> **EXERCISE DIRECTIONS**
Across the listing below, how many lines contain "Select"? Answer with the number and nothing else.

> **DATASET EXCERPTS**
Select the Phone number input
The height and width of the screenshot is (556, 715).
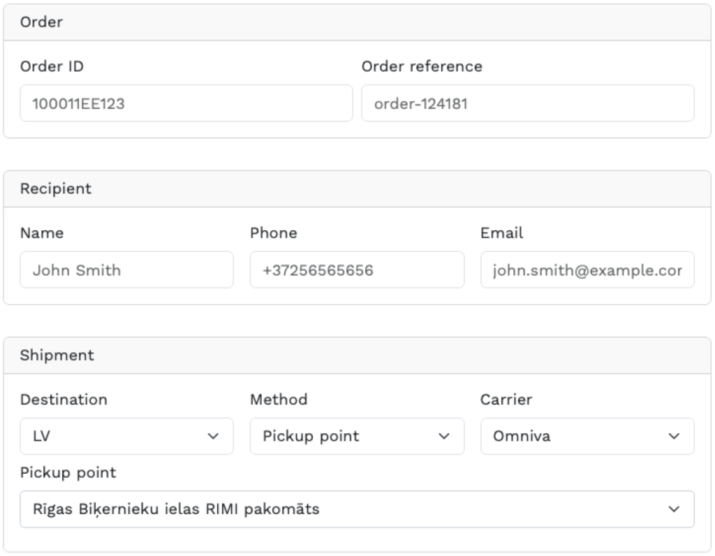pyautogui.click(x=356, y=270)
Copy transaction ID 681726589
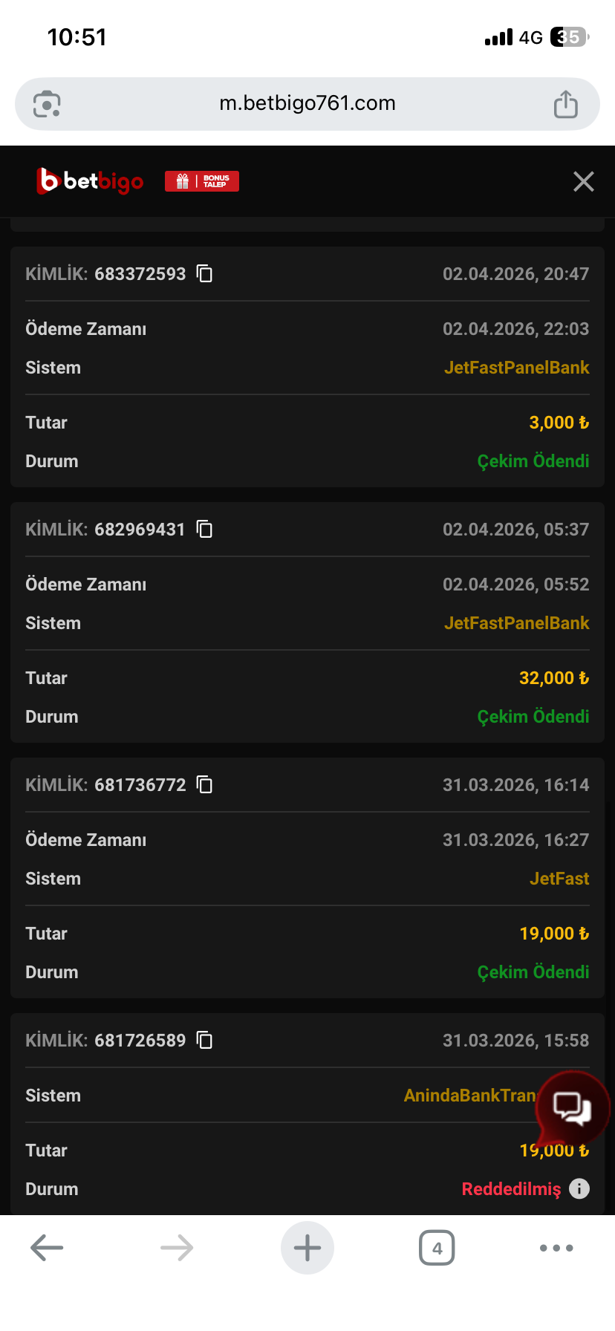This screenshot has height=1331, width=615. [x=204, y=1041]
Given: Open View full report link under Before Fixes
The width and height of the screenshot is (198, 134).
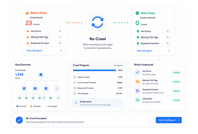Looking at the screenshot, I should click(x=34, y=50).
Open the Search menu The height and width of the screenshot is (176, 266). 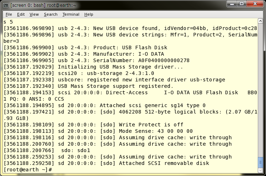pyautogui.click(x=50, y=14)
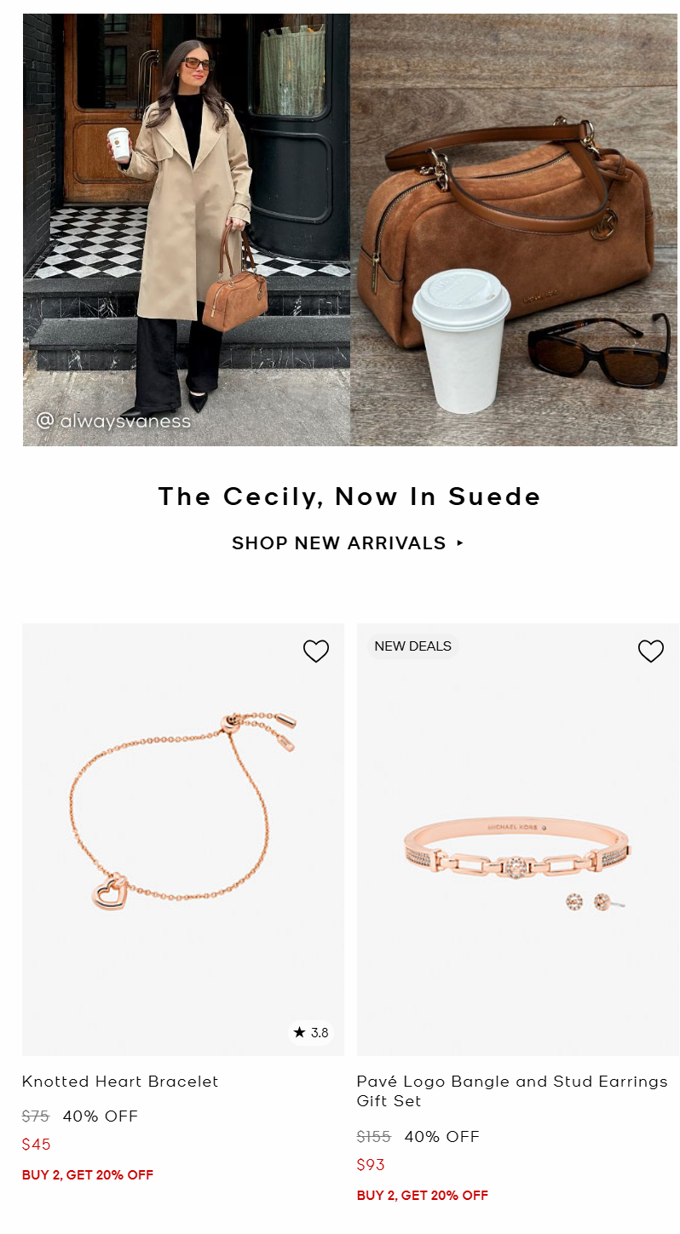
Task: Click the $45 sale price
Action: (x=37, y=1145)
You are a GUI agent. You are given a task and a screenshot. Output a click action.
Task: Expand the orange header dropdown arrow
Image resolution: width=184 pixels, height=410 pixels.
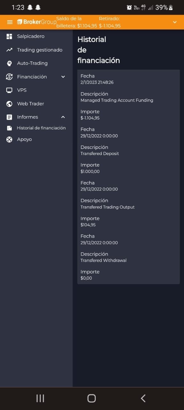175,22
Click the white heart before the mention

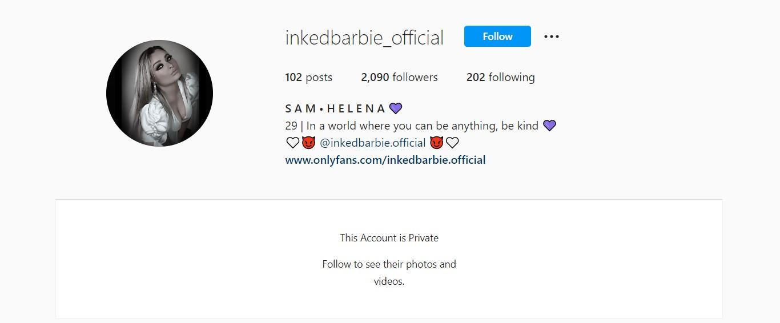click(292, 143)
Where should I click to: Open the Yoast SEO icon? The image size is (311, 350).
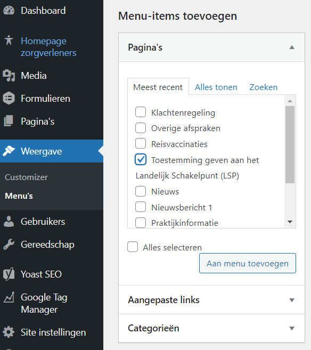coord(9,274)
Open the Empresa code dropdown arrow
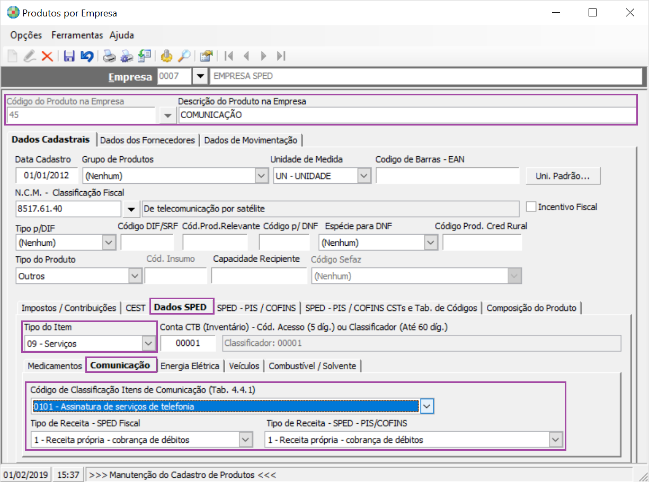The height and width of the screenshot is (482, 649). pyautogui.click(x=200, y=76)
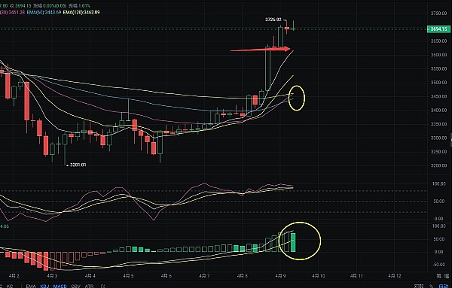Toggle the EMA indicator
452x288 pixels.
(x=31, y=286)
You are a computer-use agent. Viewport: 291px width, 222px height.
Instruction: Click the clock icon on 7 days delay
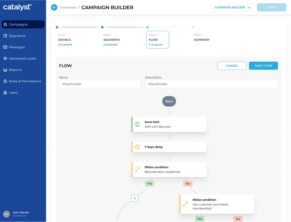[x=137, y=147]
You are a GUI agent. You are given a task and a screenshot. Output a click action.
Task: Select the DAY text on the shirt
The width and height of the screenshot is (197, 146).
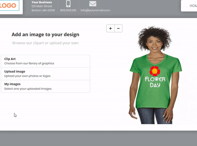[155, 85]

> **EXERCISE OUTPUT**
2